Since its overseas debut at HAU in 2009, Tanino’s Niwa Gekidan Penino company has been a regular on the international drama circuit, and this year in Vienna, tickets were completely sold out for its five performances of “Box in the Big Trunk,” Tanino’s tale about the dream world of a fed-up university student. Whenever he tries to study in his room, the student falls asleep and his subconscious appears on stage, including women with the heads of sheep and pigs — and his absolute icon, his father and his gigantic penis.

As well as its enthralling content, though, the play’s presentation as a huge picture book also astonished both critics and audiences, with scenery switching as the set rotated and the protagonist slipped into a nightmarish maze.

While remarking how the play was awarded five stars by the capital’s Wiener Zeitung newspaper, Max-Philip Aschenbrenner, the festival’s program manager, also noted how it “talked openly” about paternal domination. “Here in Europe,” he said, “people pretend it has been overcome and that they are all socially equal in terms of gender, nationality and such. But of course it’s not true.

“So notwithstanding its Japanese details, I believe his work has universality,” he said. “Also, younger people loved it as a hilariously wicked play along the lines of ‘South Park’ or ‘The Simpsons,’ and its incisive sarcasm and irony helped in dealing with its dark sides, such as sexual brutality.”

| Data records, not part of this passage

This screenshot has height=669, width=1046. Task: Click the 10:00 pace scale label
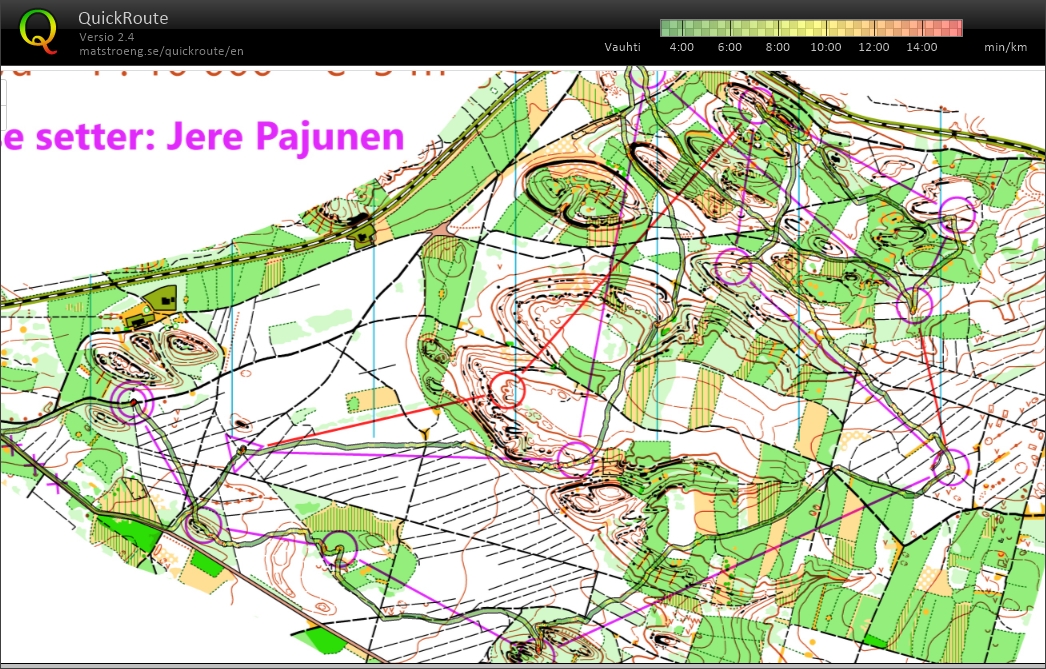pos(825,47)
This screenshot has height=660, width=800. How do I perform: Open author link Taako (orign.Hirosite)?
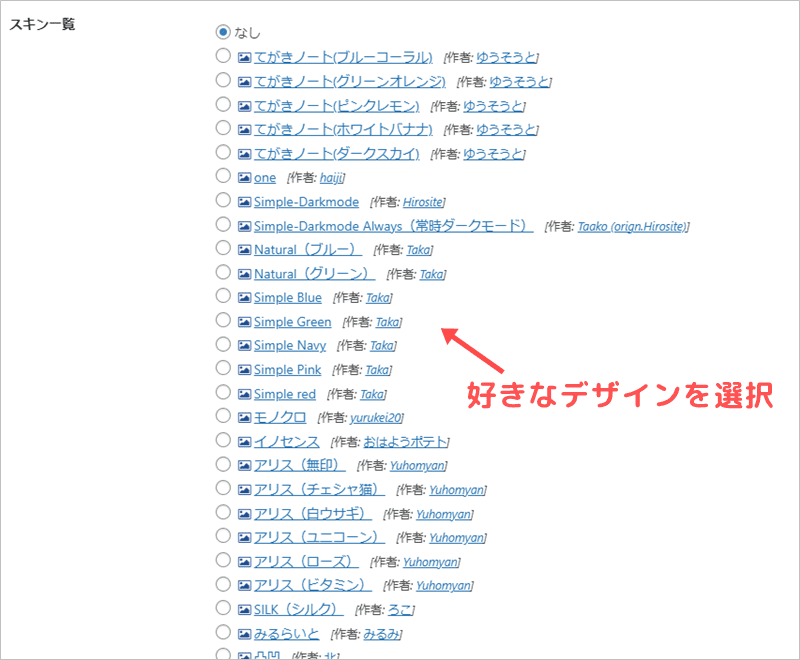632,226
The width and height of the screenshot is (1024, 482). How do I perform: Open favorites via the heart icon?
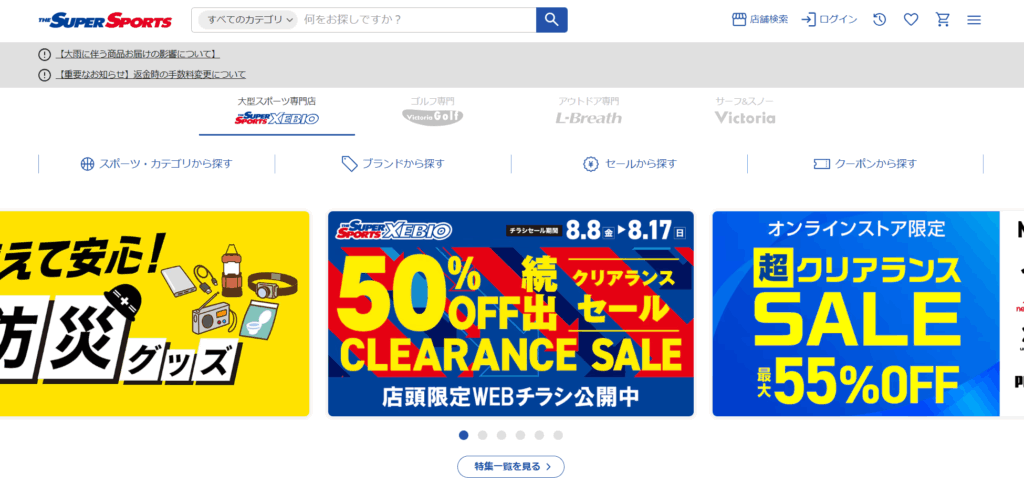click(911, 20)
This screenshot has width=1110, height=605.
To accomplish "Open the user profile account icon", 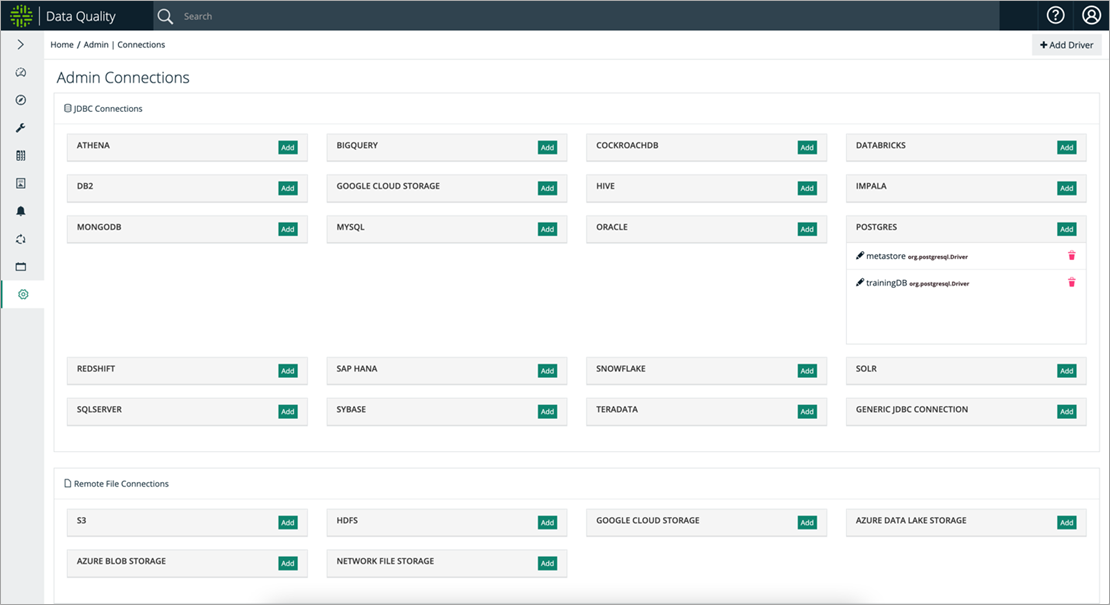I will (1091, 16).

Despite all this praise, in the post-performance Q&A in Vienna, Tanino remained cool, calm — and faintly amused — saying to this writer afterward as he chuckled, “Because the publicity presented me as a Japanese Freudian dramatist, there were lots of psychiatry questions. Me, though, I just wanted to show how funny people can appear when they’re trying hard to be so serious yet really they’re so blinkered.”

He did, however, go on to say, “My father, mother, brother and grandfather are all psychiatrists — so how could I be a normal person in such a crazy environment? Even Freud would be hard put to analyze my thoughts [laughs].”

Finally, although both dramatists’ Japan-centered works so clearly strike a basic human chord far beyond these shores, I asked Okada and Tanino why it was they both spent so much time working overseas.

In their own ways, each replied in the same vein, effectively saying: “Practically, it’s because of money. It takes financial support to continue creating, and happily foreign festivals offer that.”

After all, if their art isn’t compromised and audiences keep coming — and, as Tim Etchells said, domestic producers continue to be risk-averse — then why on Earth not?